## TASK TO CARRY OUT
Rewrite the records below as a Markdown table with two columns, No. and Text, putting each line in its own row with a running number and leaving out any blank lines.
[start INPUT FOR THIS TASK]
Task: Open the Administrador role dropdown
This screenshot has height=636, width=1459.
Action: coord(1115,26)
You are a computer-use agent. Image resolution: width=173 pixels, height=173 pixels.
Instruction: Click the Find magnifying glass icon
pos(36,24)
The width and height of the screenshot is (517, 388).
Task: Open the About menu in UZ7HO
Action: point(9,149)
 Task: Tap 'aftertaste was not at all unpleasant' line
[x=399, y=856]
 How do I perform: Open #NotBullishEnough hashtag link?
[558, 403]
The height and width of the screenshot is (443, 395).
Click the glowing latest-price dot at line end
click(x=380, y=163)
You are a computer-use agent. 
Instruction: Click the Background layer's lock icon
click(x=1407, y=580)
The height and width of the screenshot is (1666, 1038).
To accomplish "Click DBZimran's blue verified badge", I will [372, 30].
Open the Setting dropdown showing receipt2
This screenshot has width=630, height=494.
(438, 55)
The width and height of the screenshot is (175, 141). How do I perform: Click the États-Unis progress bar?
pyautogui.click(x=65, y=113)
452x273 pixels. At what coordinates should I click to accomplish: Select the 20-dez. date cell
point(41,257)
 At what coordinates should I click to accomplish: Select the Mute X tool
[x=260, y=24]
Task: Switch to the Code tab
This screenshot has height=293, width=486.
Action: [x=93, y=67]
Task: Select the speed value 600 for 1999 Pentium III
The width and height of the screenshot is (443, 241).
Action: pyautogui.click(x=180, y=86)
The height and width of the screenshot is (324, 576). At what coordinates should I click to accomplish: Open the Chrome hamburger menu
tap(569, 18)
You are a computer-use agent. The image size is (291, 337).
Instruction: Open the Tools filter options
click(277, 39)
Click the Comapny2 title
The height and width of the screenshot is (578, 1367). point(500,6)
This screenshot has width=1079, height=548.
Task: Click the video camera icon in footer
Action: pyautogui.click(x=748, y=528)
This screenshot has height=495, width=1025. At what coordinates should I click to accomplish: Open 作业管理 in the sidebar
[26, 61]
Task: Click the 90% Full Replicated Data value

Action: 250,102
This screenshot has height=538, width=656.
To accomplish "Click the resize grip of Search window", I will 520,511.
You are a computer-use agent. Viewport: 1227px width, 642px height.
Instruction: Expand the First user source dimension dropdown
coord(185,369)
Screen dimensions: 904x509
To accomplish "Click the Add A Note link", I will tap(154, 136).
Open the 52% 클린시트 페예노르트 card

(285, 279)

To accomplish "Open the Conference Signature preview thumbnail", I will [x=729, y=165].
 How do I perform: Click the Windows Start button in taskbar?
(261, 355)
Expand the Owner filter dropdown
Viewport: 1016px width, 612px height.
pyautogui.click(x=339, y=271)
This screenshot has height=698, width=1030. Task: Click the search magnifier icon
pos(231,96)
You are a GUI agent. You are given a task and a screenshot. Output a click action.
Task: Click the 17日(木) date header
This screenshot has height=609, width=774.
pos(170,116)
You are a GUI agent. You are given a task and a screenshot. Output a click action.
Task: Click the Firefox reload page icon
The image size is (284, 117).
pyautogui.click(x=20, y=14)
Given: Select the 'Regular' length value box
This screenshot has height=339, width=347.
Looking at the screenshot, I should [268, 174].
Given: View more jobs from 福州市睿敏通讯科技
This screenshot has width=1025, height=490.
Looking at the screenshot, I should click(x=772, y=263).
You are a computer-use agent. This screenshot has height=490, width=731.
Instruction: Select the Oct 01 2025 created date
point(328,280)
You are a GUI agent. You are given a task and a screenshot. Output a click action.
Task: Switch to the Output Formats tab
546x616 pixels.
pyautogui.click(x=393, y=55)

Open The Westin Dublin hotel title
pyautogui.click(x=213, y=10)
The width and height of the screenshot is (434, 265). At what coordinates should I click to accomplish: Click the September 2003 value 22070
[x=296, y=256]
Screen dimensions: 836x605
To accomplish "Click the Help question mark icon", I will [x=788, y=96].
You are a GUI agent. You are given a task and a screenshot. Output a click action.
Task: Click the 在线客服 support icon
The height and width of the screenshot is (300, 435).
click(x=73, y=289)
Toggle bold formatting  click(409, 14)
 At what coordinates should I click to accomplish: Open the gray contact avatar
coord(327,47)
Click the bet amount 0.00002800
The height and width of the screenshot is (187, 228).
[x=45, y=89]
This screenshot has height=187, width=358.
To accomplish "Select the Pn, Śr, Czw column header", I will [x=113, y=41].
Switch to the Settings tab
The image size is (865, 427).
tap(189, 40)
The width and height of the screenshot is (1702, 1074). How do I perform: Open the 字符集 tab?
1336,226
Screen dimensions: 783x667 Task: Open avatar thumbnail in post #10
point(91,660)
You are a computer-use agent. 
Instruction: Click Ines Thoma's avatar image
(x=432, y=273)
[end INPUT FOR THIS TASK]
## ANSWER FOR THE TASK
| No. | Text |
|---|---|
| 1 | Task: Open the Administrador role dropdown |
| 2 | This screenshot has height=636, width=1459. |
| 3 | Action: coord(1115,26) |
| 4 | You are a computer-use agent. Image resolution: width=173 pixels, height=173 pixels. |
| 5 | Instruction: Click the Find magnifying glass icon |
| 6 | pos(36,24) |
| 7 | The width and height of the screenshot is (517, 388). |
| 8 | Task: Open the About menu in UZ7HO |
| 9 | Action: point(9,149) |
| 10 |  Task: Tap 'aftertaste was not at all unpleasant' line |
| 11 | [x=399, y=856] |
| 12 |  How do I perform: Open #NotBullishEnough hashtag link? |
| 13 | [558, 403] |
| 14 | The height and width of the screenshot is (443, 395). |
| 15 | Click the glowing latest-price dot at line end |
| 16 | click(x=380, y=163) |
| 17 | You are a computer-use agent.  |
| 18 | Instruction: Click the Background layer's lock icon |
| 19 | click(x=1407, y=580) |
| 20 | The height and width of the screenshot is (1666, 1038). |
| 21 | To accomplish "Click DBZimran's blue verified badge", I will [372, 30]. |
| 22 | Open the Setting dropdown showing receipt2 |
| 23 | This screenshot has width=630, height=494. |
| 24 | (438, 55) |
| 25 | The width and height of the screenshot is (175, 141). How do I perform: Click the États-Unis progress bar? |
| 26 | pyautogui.click(x=65, y=113) |
| 27 | 452x273 pixels. At what coordinates should I click to accomplish: Select the 20-dez. date cell |
| 28 | point(41,257) |
| 29 |  At what coordinates should I click to accomplish: Select the Mute X tool |
| 30 | [x=260, y=24] |
| 31 | Task: Switch to the Code tab |
| 32 | This screenshot has height=293, width=486. |
| 33 | Action: [x=93, y=67] |
| 34 | Task: Select the speed value 600 for 1999 Pentium III |
| 35 | The width and height of the screenshot is (443, 241). |
| 36 | Action: pyautogui.click(x=180, y=86) |
| 37 | The height and width of the screenshot is (324, 576). At what coordinates should I click to accomplish: Open the Chrome hamburger menu |
| 38 | tap(569, 18) |
| 39 | You are a computer-use agent. The image size is (291, 337). |
| 40 | Instruction: Open the Tools filter options |
| 41 | click(277, 39) |
| 42 | Click the Comapny2 title |
| 43 | The height and width of the screenshot is (578, 1367). point(500,6) |
| 44 | This screenshot has width=1079, height=548. |
| 45 | Task: Click the video camera icon in footer |
| 46 | Action: pyautogui.click(x=748, y=528) |
| 47 | This screenshot has height=495, width=1025. At what coordinates should I click to accomplish: Open 作业管理 in the sidebar |
| 48 | [26, 61] |
| 49 | Task: Click the 90% Full Replicated Data value |
| 50 | Action: 250,102 |
| 51 | This screenshot has height=538, width=656. |
| 52 | To accomplish "Click the resize grip of Search window", I will 520,511. |
| 53 | You are a computer-use agent. Viewport: 1227px width, 642px height. |
| 54 | Instruction: Expand the First user source dimension dropdown |
| 55 | coord(185,369) |
| 56 | Screen dimensions: 904x509 |
| 57 | To accomplish "Click the Add A Note link", I will tap(154, 136). |
| 58 | Open the 52% 클린시트 페예노르트 card |
| 59 | (285, 279) |
| 60 | To accomplish "Open the Conference Signature preview thumbnail", I will [x=729, y=165]. |
| 61 |  How do I perform: Click the Windows Start button in taskbar? |
| 62 | (261, 355) |
| 63 | Expand the Owner filter dropdown |
| 64 | Viewport: 1016px width, 612px height. |
| 65 | pyautogui.click(x=339, y=271) |
| 66 | This screenshot has height=698, width=1030. Task: Click the search magnifier icon |
| 67 | pos(231,96) |
| 68 | You are a GUI agent. You are given a task and a screenshot. Output a click action. |
| 69 | Task: Click the 17日(木) date header |
| 70 | This screenshot has height=609, width=774. |
| 71 | pos(170,116) |
| 72 | You are a GUI agent. You are given a task and a screenshot. Output a click action. |
| 73 | Task: Click the Firefox reload page icon |
| 74 | The image size is (284, 117). |
| 75 | pyautogui.click(x=20, y=14) |
| 76 | Given: Select the 'Regular' length value box |
| 77 | This screenshot has height=339, width=347. |
| 78 | Looking at the screenshot, I should [268, 174]. |
| 79 | Given: View more jobs from 福州市睿敏通讯科技 |
| 80 | This screenshot has width=1025, height=490. |
| 81 | Looking at the screenshot, I should click(x=772, y=263). |
| 82 | You are a computer-use agent. This screenshot has height=490, width=731. |
| 83 | Instruction: Select the Oct 01 2025 created date |
| 84 | point(328,280) |
| 85 | You are a GUI agent. You are given a task and a screenshot. Output a click action. |
| 86 | Task: Switch to the Output Formats tab |
| 87 | 546x616 pixels. |
| 88 | pyautogui.click(x=393, y=55) |
| 89 | Open The Westin Dublin hotel title |
| 90 | pyautogui.click(x=213, y=10) |
| 91 | The width and height of the screenshot is (434, 265). At what coordinates should I click to accomplish: Click the September 2003 value 22070 |
| 92 | [x=296, y=256] |
| 93 | Screen dimensions: 836x605 |
| 94 | To accomplish "Click the Help question mark icon", I will [x=788, y=96]. |
| 95 | You are a GUI agent. You are given a task and a screenshot. Output a click action. |
| 96 | Task: Click the 在线客服 support icon |
| 97 | The height and width of the screenshot is (300, 435). |
| 98 | click(x=73, y=289) |
| 99 | Toggle bold formatting  click(409, 14) |
| 100 |  At what coordinates should I click to accomplish: Open the gray contact avatar |
| 101 | coord(327,47) |
| 102 | Click the bet amount 0.00002800 |
| 103 | The height and width of the screenshot is (187, 228). |
| 104 | [x=45, y=89] |
| 105 | This screenshot has height=187, width=358. |
| 106 | To accomplish "Select the Pn, Śr, Czw column header", I will [x=113, y=41]. |
| 107 | Switch to the Settings tab |
| 108 | The image size is (865, 427). |
| 109 | tap(189, 40) |
| 110 | The width and height of the screenshot is (1702, 1074). How do I perform: Open the 字符集 tab? |
| 111 | 1336,226 |
| 112 | Screen dimensions: 783x667 Task: Open avatar thumbnail in post #10 |
| 113 | point(91,660) |
| 114 | You are a computer-use agent.  |
| 115 | Instruction: Click Ines Thoma's avatar image |
| 116 | (x=432, y=273) |